* **Passage shown**
■ ■ ■ ■

The paintings were a matched set — two big-eyed moppets dressed as harlequins. One wore pink tights, the other blue. They were sad little girls with mandolins. They had heads like buoys and jellybean feet, and their eyes were black and glossy, as if they'd lived long and seen every sorrow in the world and weren't little girls at all.

As for the crucifix, it hung over my parents' bed. It wasn't what it appeared to be, either.

It was a hollow box. Inside was a bottle of holy water, rosary beads, a vial of oil, two candles, and a prayer book. A Last Rites kit, my mother explained.

“In case the priest doesn't make it in time,” she said as she dusted Jesus' nooks and crannies with a Q-tip. Jesus looked like a bronze dragonfly without wings. He seemed to be shrugging.  

“It's good to be prepared,” my mother said.

My father's mother died before I was born. She had a bad heart and died in her sleep while my mother sat next to her in a chair. One minute my grandmother was breathing. Then she wasn't. “I want to go like that,” both my parents would say.

■ ■ ■ ■

* **Data below**

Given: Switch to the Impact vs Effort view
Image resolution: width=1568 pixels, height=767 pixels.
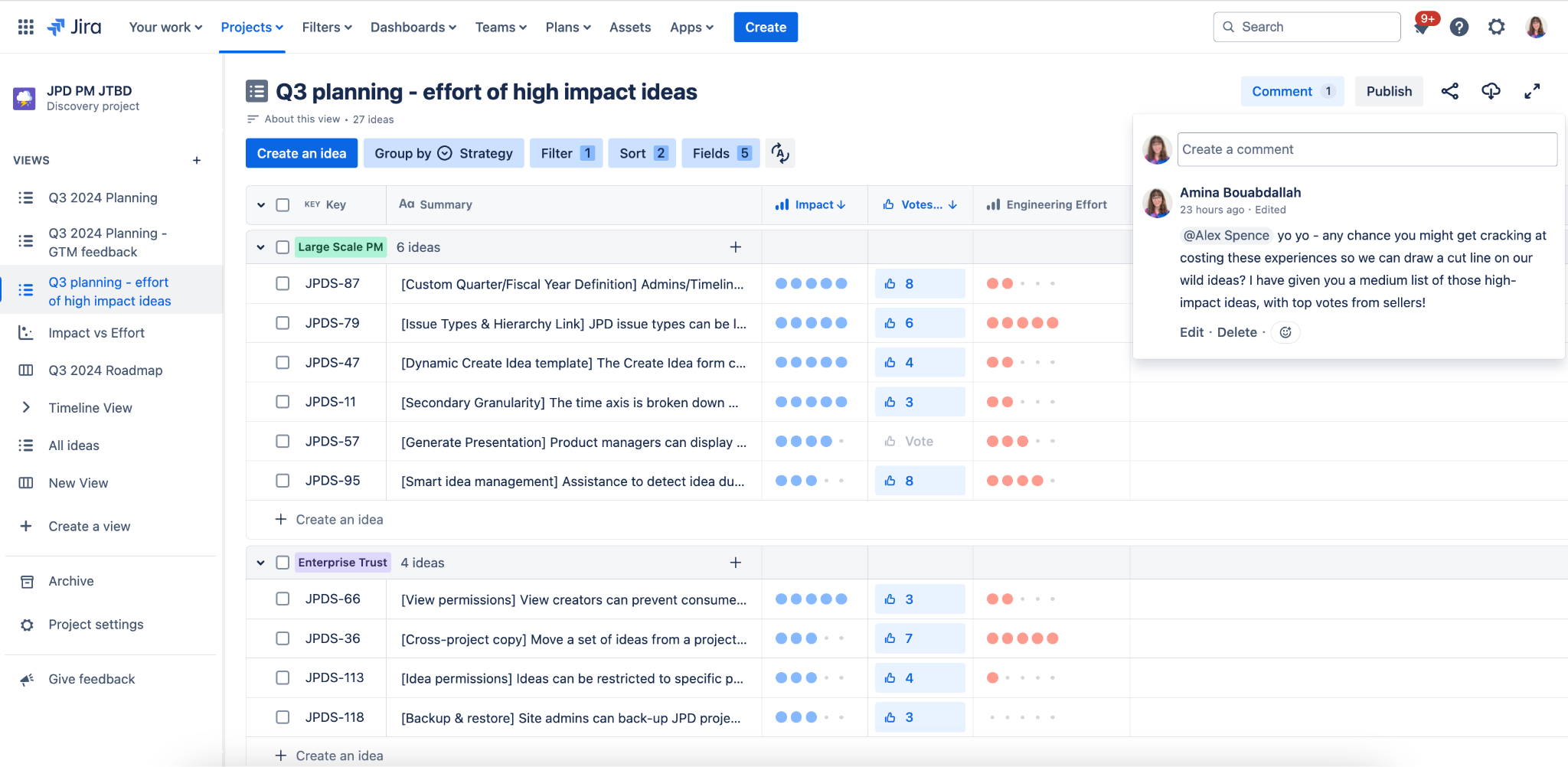Looking at the screenshot, I should pos(96,333).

■ ■ ■ ■

* **Work task 1**
From the passage about the hollow crucifix, output the stretch from "My father's mother" through "parents would say." word for word.
* **Work task 2**
Translate this sentence from the passage about the hollow crucifix into Spanish: "She had a bad heart and died in her sleep while my mother sat next to her in a chair."

* **Task answer 1**
My father's mother died before I was born. She had a bad heart and died in her sleep while my mother sat next to her in a chair. One minute my grandmother was breathing. Then she wasn't. “I want to go like that,” both my parents would say.

* **Task answer 2**
Tenía el corazón enfermo y murió dormida mientras mi madre estaba sentada junto a ella en una silla.